Who is a Successful Project Manager?

My manager at Motorola, Jim, was one of the most successful project managers I have known. His projects completed as planned, but he was successful because his team got the work done happily. He hired people to do a job and he let them do it. Now that I am teaching about project management, I take some of the knowledge that PMI (Project Management Institute) gives on project management and apply it to Jim’s approach.

As a successful project manager, Jim was:

1. Inclusive: He made everyone on the team feel like they were the project manager. Once responsibilities were accepted, Jim let you do your job. But he didn’t ignore you – we knew any time we needed to communicate with him the door was open.
This is related to the PMBOK (the Guide to the Project Management Body of Knowledge) in that roles and responsibilities were assigned, and everyone knew who was doing what on a task. We knew our RACI (chart for who is Responsible, Accountable, Consulted and Informed.)

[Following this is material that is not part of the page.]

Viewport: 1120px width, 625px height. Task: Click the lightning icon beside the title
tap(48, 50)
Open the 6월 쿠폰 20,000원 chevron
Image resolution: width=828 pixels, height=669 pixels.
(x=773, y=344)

2. A delegator: Jim told us to figure things out ourselves. He didn’t take on our jobs, and he had faith that we could do what we were lined up to do. When I asked Jim a question about a software model, he said, “Read the book, that’s what I did.” It might have sounded gruff, but I got the point. And I was also encouraged that he thought I could do what he did.
The PMBOK says, “Successful project managers have strong leadership skills.” Jim was a good leader and set an example.

3. A communicator: He provided structure to the team. Everyone knew what they were supposed to do. We met weekly. We were never “lost” about what to do or what was expected of us.
We had: the RACI, mentioned above; a schedule with milestones; a communications plan; and project ground rules – these weren’t necessarily named using PMI terminology, but followed the standard.

4. A leader: He gave direction in a clear manner.
We always knew where we were in the project schedule and what we had to do. The team was led by Jim and the work was managed, monitored and controlled to stay on track.

Jim died a number of years ago from ALS (Lou Gehrig’s disease). Right up to the end he maintained his attitude and approach, and continued to lead and be insightful.